==== DATA TO USE ====

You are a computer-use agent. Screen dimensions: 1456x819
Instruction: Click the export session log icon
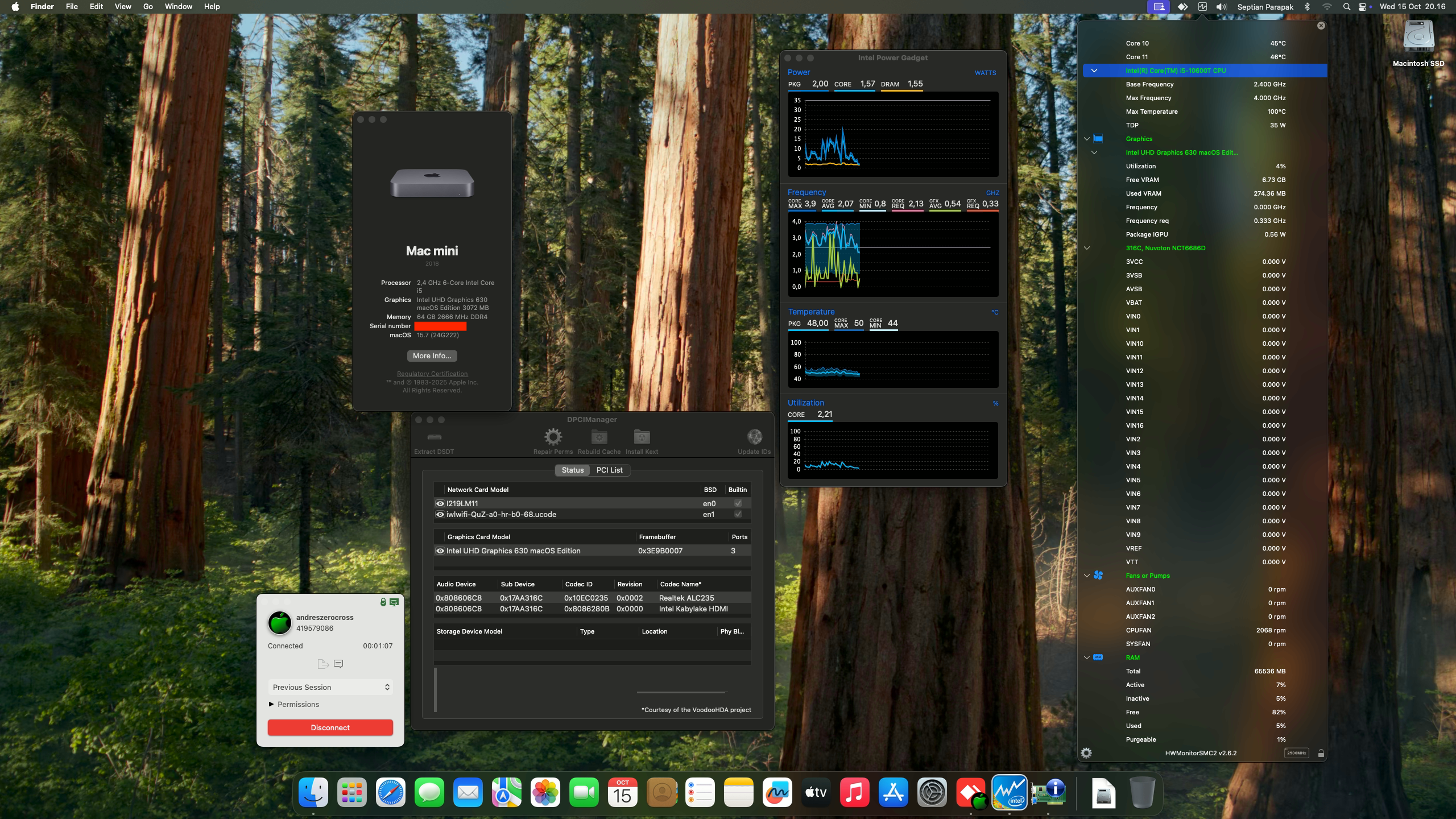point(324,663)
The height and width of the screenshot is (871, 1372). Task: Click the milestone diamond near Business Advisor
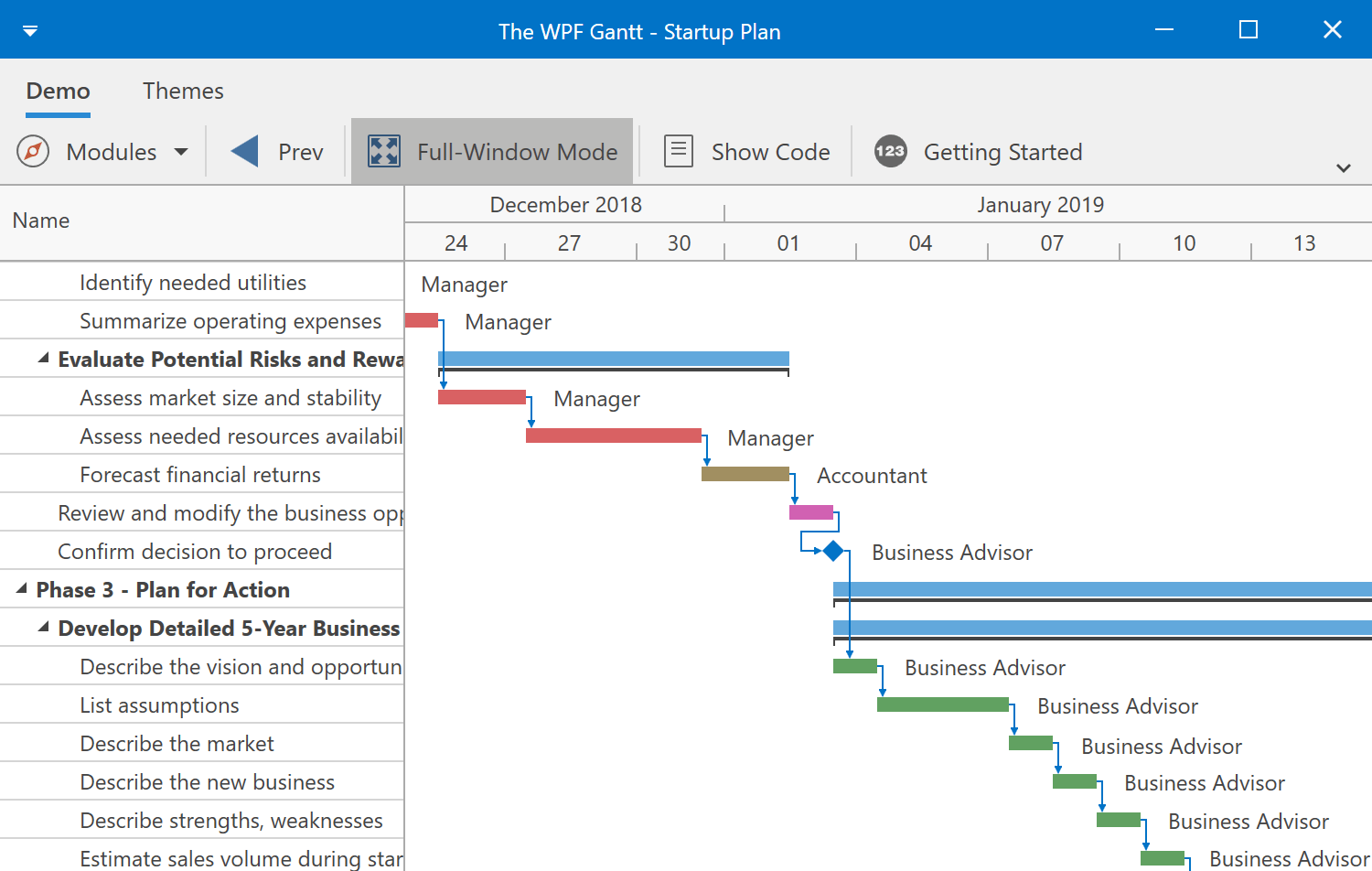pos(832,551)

====

### [WORK REQUIRED]
Rewrite the listing above, replacing "Click" with "Select" and keeping everything else unchanged. Omit the pictures from your answer.

### [EXERCISE ANSWER]
You are a computer-use agent. Screen dimensions: 1456x819
Instruction: Select the export session log icon
point(324,663)
The height and width of the screenshot is (871, 1372). Task: Select the milestone diamond near Business Advisor
pos(832,551)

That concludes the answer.